| Task description |
Comb the records below for the string "Given" and copy each line where it turns up.
+++++
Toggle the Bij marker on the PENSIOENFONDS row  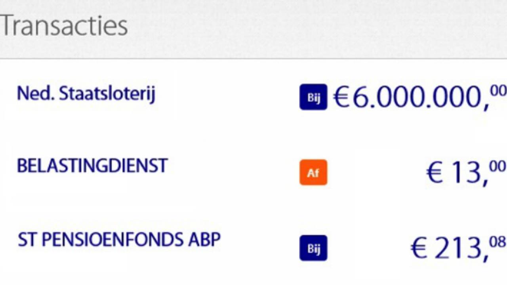click(x=313, y=248)
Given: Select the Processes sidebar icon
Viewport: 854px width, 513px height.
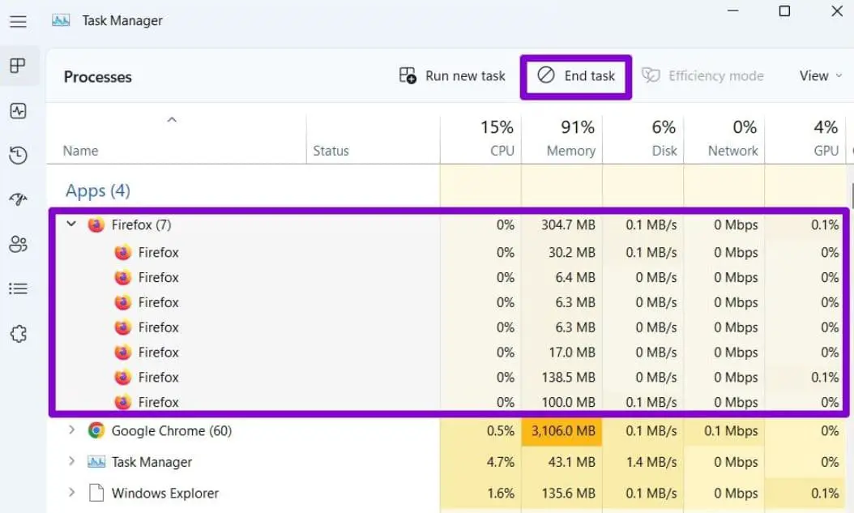Looking at the screenshot, I should point(18,66).
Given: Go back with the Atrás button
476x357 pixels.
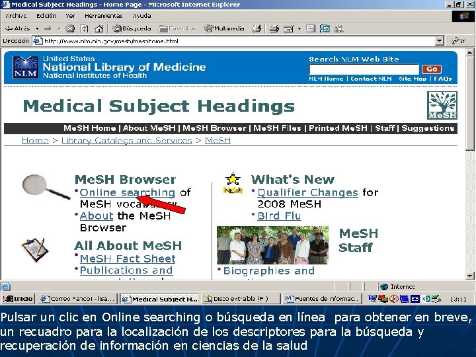Looking at the screenshot, I should tap(18, 28).
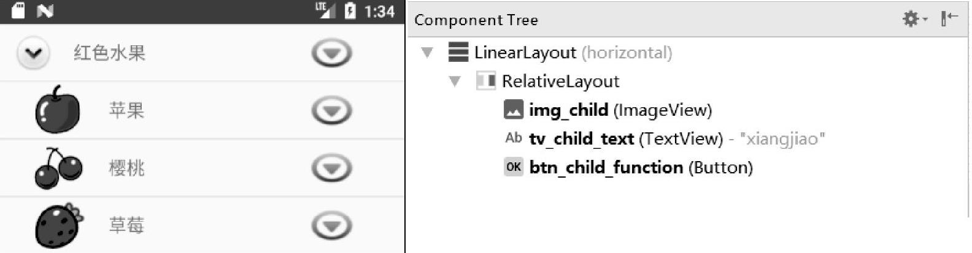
+++++
| Task output |
Given: Select the Processes sidebar icon
Given: Go back with the Atrás button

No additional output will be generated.